Each line of the records that holds "beside" should be shown in full.

[Source records]
▬▬▬▬▬▬▬▬▬▬
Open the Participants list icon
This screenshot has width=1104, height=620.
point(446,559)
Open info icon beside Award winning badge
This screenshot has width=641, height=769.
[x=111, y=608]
▬▬▬▬▬▬▬▬▬▬
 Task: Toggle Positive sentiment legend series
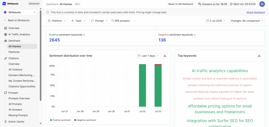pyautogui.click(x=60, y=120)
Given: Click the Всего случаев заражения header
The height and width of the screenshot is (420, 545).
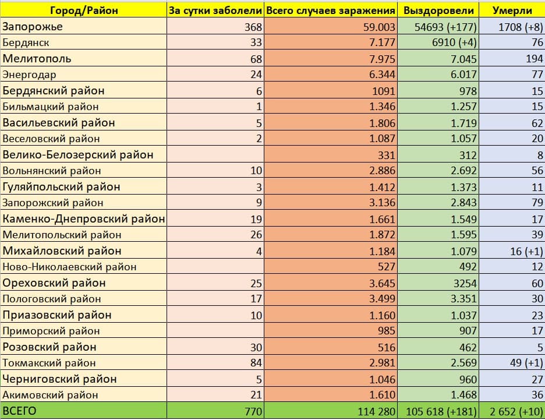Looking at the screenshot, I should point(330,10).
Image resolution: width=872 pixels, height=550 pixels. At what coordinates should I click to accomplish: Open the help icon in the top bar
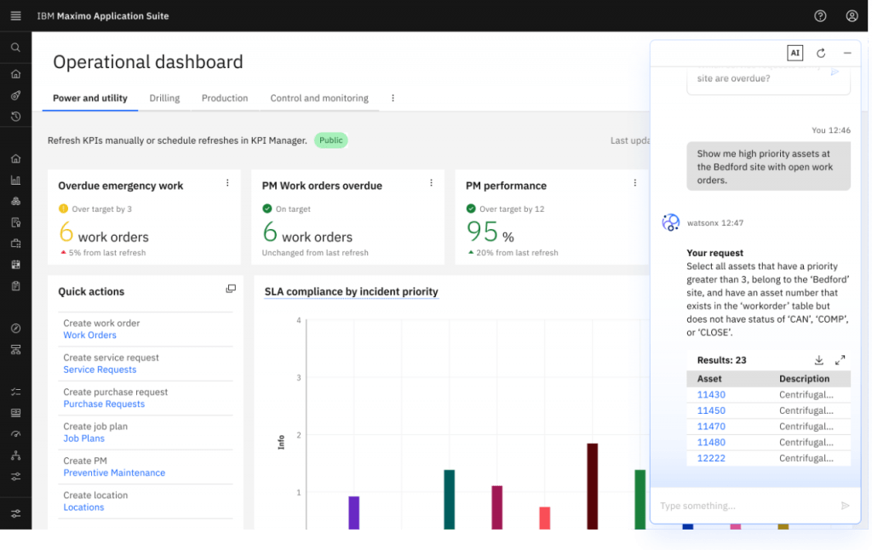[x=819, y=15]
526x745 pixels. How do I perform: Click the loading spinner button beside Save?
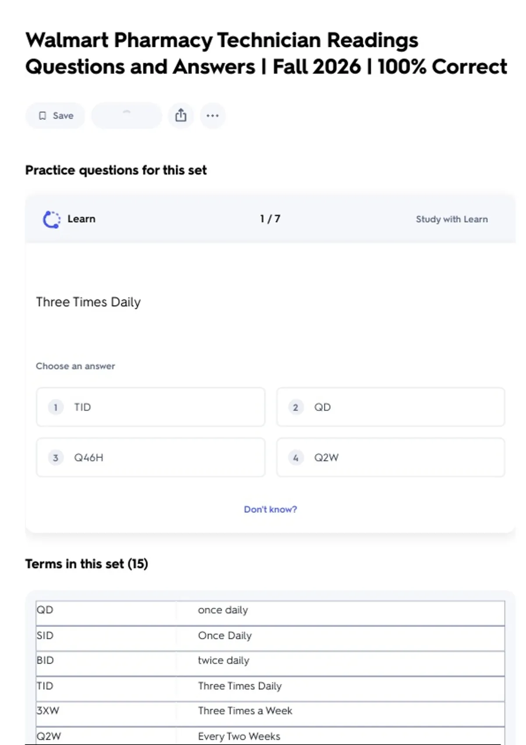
▬▬▬▬▬▬▬▬▬▬
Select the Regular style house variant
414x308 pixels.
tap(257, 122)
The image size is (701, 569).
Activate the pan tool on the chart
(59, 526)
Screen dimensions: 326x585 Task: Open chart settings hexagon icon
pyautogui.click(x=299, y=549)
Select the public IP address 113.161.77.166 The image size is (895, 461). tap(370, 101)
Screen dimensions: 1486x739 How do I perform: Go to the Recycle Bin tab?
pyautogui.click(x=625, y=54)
▬▬▬▬▬▬▬▬▬▬
RESPONSE AREA →
Open info icon beside Award winning badge
526x745 pixels. How do I perform: Click the loading spinner button beside Save?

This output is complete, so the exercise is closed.